■ **Tasks to complete**
a. In the Dukakis passage below, condense the paragraph beginning "Back in 1988" into one shorter sentence that keeps its main facts.
b. Render this sentence from the Dukakis passage below in Spanish: "The failure to better handle the issue of crime still rankles Dukakis."
c. Carry the Dukakis passage below forward from its final paragraph, writing what would naturally come next.

■ **Source passage**
■ ■ ■ ■
When it comes to crime, Republicans “have no idea what they’re talking about, and they care less, to tell you the truth,” he added. “They’re tough on crime? What does that mean? The real question is, are you working closely and cooperatively and well with those communities?”
Some older Democrats will lament that Dukakis wasn’t willing or able to make those arguments with such force when he ran for president. He seems to agree.
Back in 1988, Dukakis came out of the Democratic National Convention leading his GOP opponent, then-Vice President George H.W. Bush, by 17 points. He went on to lose by roughly 7 points, carrying only 10 states plus the District of Columbia.
His defeat is largely attributed to scorching Republican attacks on him as a “card-carrying” liberal who was weak on law and order.
An outside group ran an infamous ad featuring Willie Horton, a Black man who had been convicted of murder. Horton was released on furlough under a program Dukakis supported and then committed a rape.
The sinister ad is now almost universally seen as racist. At the time, it was also politically effective.
Dukakis faltered badly in a televised debate with Bush, too. An opponent of the death penalty, he gave a dry and bloodless answer when asked if he would retain that position if his wife, Kitty, were to be raped and murdered.
The failure to better handle the issue of crime still rankles Dukakis.
“I badly muffed an opportunity to really turn it right on Bush,” he said. “I started that campaign, I was going to be a positive guy, not going to get into the attack campaigning and all that kind of stuff. And it was a mistake,” he said.
“I come from Greater Boston where the homicide rate is one-sixth of the homicide rate in Houston [Bush’s adopted home]. They have the death penalty and we don’t. Don’t you think I should have done something? Kinda used that? Well, shame on me — I didn’t. And we had a story to tell.”
Dukakis, razor-sharp even at 87, is still able to recall crime figures from years ago. He does so in the service of his argument that debates over policing are often too binary and simplistic.
The choices are not “softness” or “toughness” on crime, the three-term Massachusetts governor insists.
“You need active police presence, but led by police officers who are well-trained and who understand how you work effectively and constructively and appropriately with communities,” he says. “We were headed in that direction until all of this stuff, and here we are now.”
■ ■ ■ ■
Stored records
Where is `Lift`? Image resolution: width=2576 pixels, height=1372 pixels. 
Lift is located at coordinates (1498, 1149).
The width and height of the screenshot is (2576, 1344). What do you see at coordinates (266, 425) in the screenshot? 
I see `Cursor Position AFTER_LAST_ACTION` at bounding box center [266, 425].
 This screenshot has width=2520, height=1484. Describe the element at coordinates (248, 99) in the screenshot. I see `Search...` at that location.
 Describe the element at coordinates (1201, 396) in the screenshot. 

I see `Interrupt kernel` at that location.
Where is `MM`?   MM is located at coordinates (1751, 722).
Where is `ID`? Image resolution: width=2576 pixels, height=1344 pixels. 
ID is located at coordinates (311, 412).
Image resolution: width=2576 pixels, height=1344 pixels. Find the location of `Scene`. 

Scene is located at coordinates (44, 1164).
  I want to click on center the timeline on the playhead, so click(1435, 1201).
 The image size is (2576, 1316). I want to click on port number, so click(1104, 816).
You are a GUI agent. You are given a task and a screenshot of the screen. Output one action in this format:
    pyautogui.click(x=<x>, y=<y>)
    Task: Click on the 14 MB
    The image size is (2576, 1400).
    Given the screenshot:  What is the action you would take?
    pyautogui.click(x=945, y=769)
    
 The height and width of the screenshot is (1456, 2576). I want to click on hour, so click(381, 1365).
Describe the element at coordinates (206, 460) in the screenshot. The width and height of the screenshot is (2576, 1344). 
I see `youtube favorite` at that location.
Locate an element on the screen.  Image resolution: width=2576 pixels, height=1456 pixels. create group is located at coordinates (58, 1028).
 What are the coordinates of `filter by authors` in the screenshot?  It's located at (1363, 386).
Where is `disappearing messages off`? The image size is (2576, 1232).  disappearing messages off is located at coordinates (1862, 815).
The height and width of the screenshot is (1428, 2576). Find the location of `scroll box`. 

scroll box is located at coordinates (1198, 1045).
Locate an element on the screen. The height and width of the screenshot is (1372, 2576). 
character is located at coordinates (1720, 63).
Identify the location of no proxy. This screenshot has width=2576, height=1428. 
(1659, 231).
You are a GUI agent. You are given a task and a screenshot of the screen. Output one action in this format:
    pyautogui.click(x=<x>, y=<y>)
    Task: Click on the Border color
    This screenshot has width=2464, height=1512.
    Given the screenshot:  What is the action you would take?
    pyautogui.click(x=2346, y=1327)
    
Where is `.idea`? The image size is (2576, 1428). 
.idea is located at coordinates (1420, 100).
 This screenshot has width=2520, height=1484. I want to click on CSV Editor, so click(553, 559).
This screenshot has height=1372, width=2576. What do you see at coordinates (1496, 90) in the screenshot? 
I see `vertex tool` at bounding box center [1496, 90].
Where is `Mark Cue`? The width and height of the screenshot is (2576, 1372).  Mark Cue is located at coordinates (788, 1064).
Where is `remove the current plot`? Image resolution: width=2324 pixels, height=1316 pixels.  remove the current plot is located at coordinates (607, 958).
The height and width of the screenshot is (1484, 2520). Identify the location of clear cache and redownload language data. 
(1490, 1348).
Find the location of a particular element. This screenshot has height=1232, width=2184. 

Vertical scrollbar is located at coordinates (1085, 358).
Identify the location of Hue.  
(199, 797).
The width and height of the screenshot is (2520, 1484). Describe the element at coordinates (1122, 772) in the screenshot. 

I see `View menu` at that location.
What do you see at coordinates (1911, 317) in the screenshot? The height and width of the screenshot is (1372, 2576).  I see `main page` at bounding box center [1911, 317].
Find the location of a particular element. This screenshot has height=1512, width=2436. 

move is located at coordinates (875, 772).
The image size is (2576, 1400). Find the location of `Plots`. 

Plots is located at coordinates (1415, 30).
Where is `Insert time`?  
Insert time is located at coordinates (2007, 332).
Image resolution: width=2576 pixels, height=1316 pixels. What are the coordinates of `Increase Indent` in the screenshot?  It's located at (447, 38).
■ ■ ■ ■
■ **Task results**
a. Dukakis left the 1988 Democratic National Convention 17 points ahead of then-Vice President George H.W. Bush but lost by about 7 points, winning only 10 states and the District of Columbia.

b. No haber sabido manejar mejor el tema de la delincuencia todavía le molesta a Dukakis.

c.
A number of times during the interview he complained about people defending stop-and-frisk tactics or advocating draconian responses to minor crimes. He argued this is wrongly seen as part of community policing. He sees it as exactly the opposite — an overreaction that engenders distrust.
Dukakis also speaks admiringly of “my friend” Bill Bratton, who served as police chief in Boston before going on to greater renown in New York and Los Angeles.
Bratton presided over declining crime rates throughout his career. His approach was rooted in making police departments more representative of the communities they serve, as well as taking a more academic and data-driven approach to crime.
Bratton was always difficult to pigeonhole politically, as was once again made clear in a recent interview with Maureen Dowd of The New York Times.
To Dowd, Bratton acknowledged that what befell George Floyd was “100 percent a murder” but he also condemned the leaders of Black Lives Matter as “a bunch of Marxists.”
In that same interview, Bratton said that, among police, “the morale has never been as low as it is right now in the 50 years I’ve been dealing with it.”
His friend Dukakis says he does his part to try to help turn that around.
“Personally, when I see cops these days, I talk to all of them: ‘You’re doing a great job, stay at it, community policing is the answer’ and so on and so forth,” Dukakis said.
“And, A, they appreciate it but, B, many more of us have to be connecting with our police officers in a way that makes sure we don’t wander off some place, instead of sticking with what was, by and large, achieving great success.”
The Memo is a reported column by Niall Stanage.